Even though the Fed cut the interest rates last week for the first time since 2008, President Trump’s Twitter rhetoric hasn’t slowed down. On Thursday, he targeted the Fed for letting the US dollar stay strong by keeping the interest rates high. He added that the strong dollar is making it difficult for US manufacturers including Boeing (BA), Caterpillar (CAT), and John Deere (DE) to compete. He also added automakers to the list. Notably, the weak dollar could fuel a currency war.
Trump wants a currency war
President Trump’s tweets followed the recent weakness in the Chinese yuan. After the yuan fell to a multiyear low, the Trump administration declared China a “currency manipulator.” China has been setting the yuan weaker than the 7 mark against the US dollar.
The weak US dollar means that it costs less for foreign importers to buy US goods in their local currencies. While the weaker dollar can make US exporters more competitive, can it really help Boeing, Caterpillar, and the economy? We don’t think so. We aren’t isolating the currency factor from the ongoing trade war. President Trump’s frustration seems to be a reaction to the weak Chinese yuan.

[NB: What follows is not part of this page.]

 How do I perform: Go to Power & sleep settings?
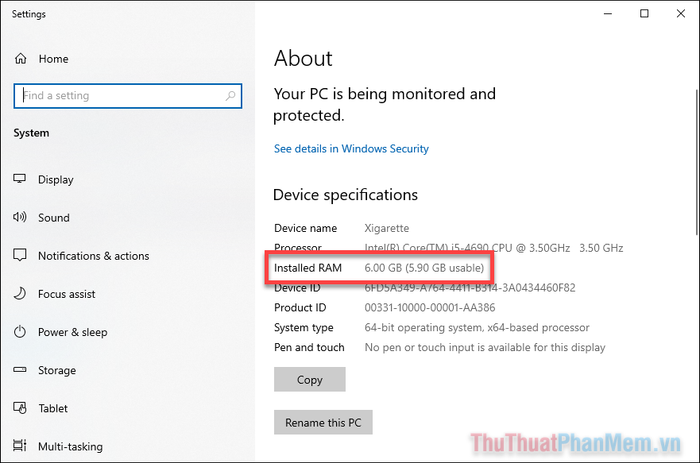73,332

Weaker dollar might not help Boeing
The weaker dollar would help Boeing be more competitive regarding exports. However, the argument ignores Boeing’s current problems. The company’s problems are more about market positioning and regulation than costs. Boeing commanded higher margins than Airbus before the 737 MAX crisis. Boeing can afford to engage in a price war in the short term even if the dollar is strong.
Even if the weak dollar helps Boeing, it won’t solve the company’s regulatory problems around the world. The 737 MAX planes are grounded with no resolution in sight in the near term. In fact, grounding Boeing planes impacted US airlines significantly.
Boeing might lose business from China if the trade war turns into a currency war. China has retaliated in the past by snubbing Boeing. The company can’t afford to miss doing business with the biggest aviation market in the world.
Also, the argument assumes that other countries won’t start a currency war. China has a lot of power. Overall, China isn’t afraid to take the pain.
Will the weak dollar help Caterpillar?
President Trump also mentioned Caterpillar (CAT) in his tweet. The company reported disappointing second-quarter earnings. The stock has also been under pressure in 2019. So far, Caterpillar stock has lost more than 6%.
A currency war wouldn’t help Caterpillar. The company’s Asia business, which accounts for over 20% of its total revenues, is already struggling due to the trade war. A currency war would make the situation worse. Lower interest rates might help the company’s US business—assuming businesses continue to invest. The energy sector’s outlook is already gloomy. Lower interest rates might not change much of that since the economy is already overheated. As a result, lower interest rates and a currency war might not help Caterpillar.
Could General Electric benefit?
While President Trump’s tweet didn’t mention General Electric (GE), he focused on the manufacturing and industrial sector. We can’t really ignore General Electric here, can we?
With the renewables and aviation segments taking center stage, General Electric is on a transformation path. The weak dollar and possible softness in oil prices don’t bode well for renewables. General Electric’s aviation segment is somewhat tagged to Boeing. The company manufactures engines for Boeing planes. As a result, General Electric might not benefit much from a currency war.
Deere might not win from a currency war
Deere (DE) derives a large part of its revenues from agriculture equipment. The trade war has impacted the agriculture sector the most. The situation might get worse if the trade war turns into a currency war. Countries might choose to support local alternatives to Deere, especially if nationalism continues to rise.
US economy might suffer
Most importantly, Americans will suffer from the weak dollar.
The weak dollar might force capital out of US equity markets. While lowering interest rates could fuel a rally in the S&P 500 (SPY), the weak dollar might be a spoilsport.
However, we have to consider the US consumption pattern. The US imports more than it exports. The weaker dollar will make the imports more expensive and widen the budget deficit. The weak dollar also means that your foreign vacations will get more expensive. Low interest rates and the weak dollar will also hamper savings.